Good point about the multiple password thing, I tend to get around that by just typing in my old password after I've run the script.
Unfortunately I don't think you can capture the active text box, as you have to unfocus it to run the script.
A greasemonkey script could be a good idea here, where it would insert a little button next to each password field that you click to fill it in (I think this may have already been done actually, I just can't remember where).
Excellent. In case you're not happy with eight-character passwords, the expression below controls the final password length.
p=hex_md5(master+%27:%27+host).substr(0,8)
And about those subdomains....
Why not just break down the url and provide a checkbox for each part?
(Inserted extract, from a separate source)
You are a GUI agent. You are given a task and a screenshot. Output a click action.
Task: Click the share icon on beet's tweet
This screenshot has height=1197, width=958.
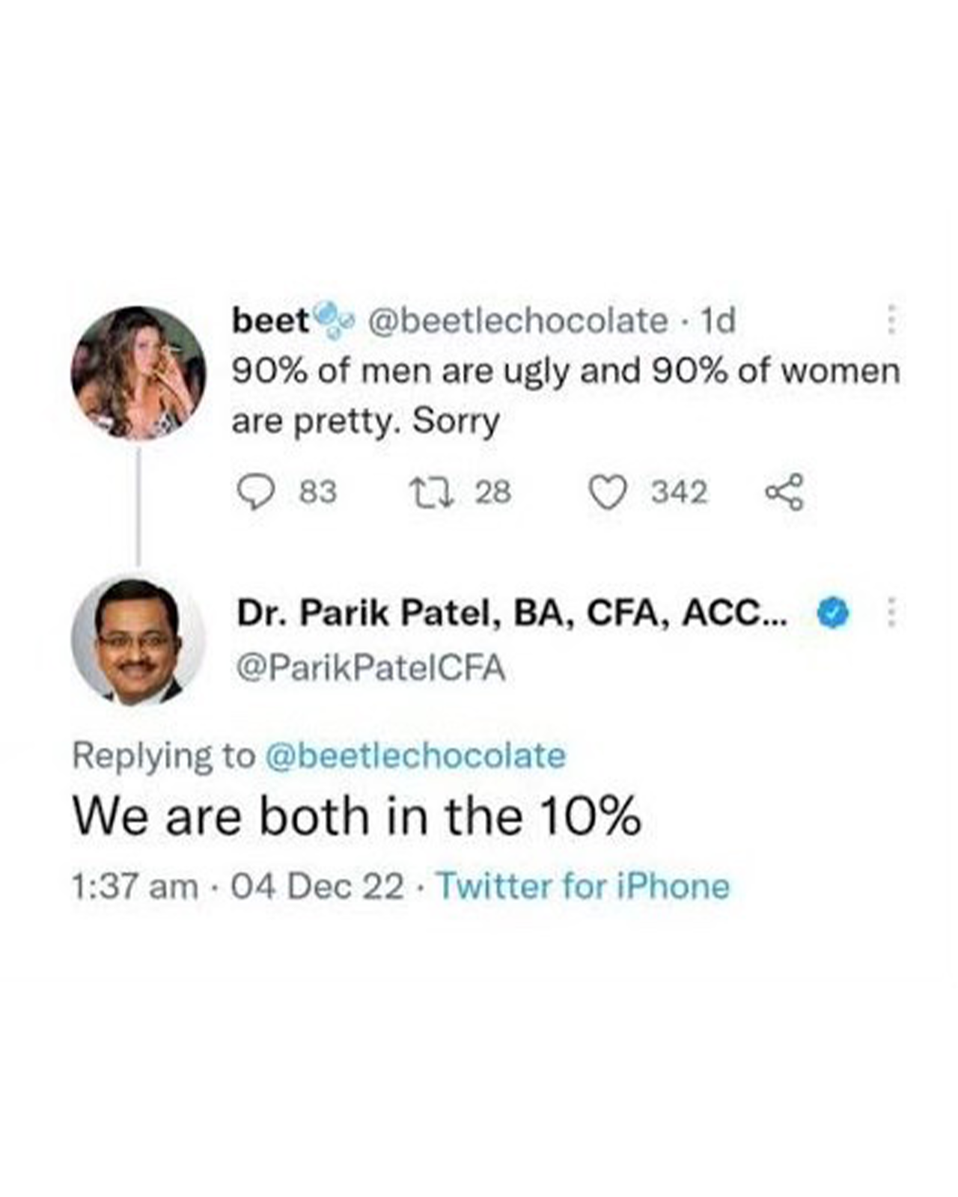click(784, 493)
I.e., https://login.ebay.com/someotherstuff would show up as:
-[x]---[x]--[x]
login.ebay.com
Then you could select which parts to exclude by simply unchecking the corresponding boxes.
You are a smart anonymous person. The checkboxes might look a bit ugly (sadly I care about that ;)) but the basic idea is solid. I'd like to work on it when I have time, but that might be a while yet...
Tim, it looks like your script would be the best of the bunch, but unfortuantely due to my testing it seems the passwords generated are different from the version at labs.zarate.org/passwd.
I tested both bookmarklets side by side on the same site. One logged me in, and the other didn't. Both are using the exact same master password and site url, but I think somehow the password is being generated differently.
The version at labs.zarate.org/passwd has been changed since I made my version, it now attempts to strip subdomains, and only uses the domain (ie this site would be "sysprosoft.com" instead of "gfxmonk.sysprosoft.com"). The method Chris used isn't terribly rock-solid, so I chose to leave subdomain information in.
You almost always log in from the same subdomain anyways, and if the sign-up page is on a different subdomain then you can just edit the "host" input that appears when you set your password (to be the same as the log-in subdomain).
If you want my version to generate passwords that are compatible with Chris', you just need to remove the subdomain in the "host" field (gfxmonk.sysprosoft.com becomes sysprosoft.com).
FYI, I have tried this in Opera 8.54 and 9.0, and it works nicely. Thanks!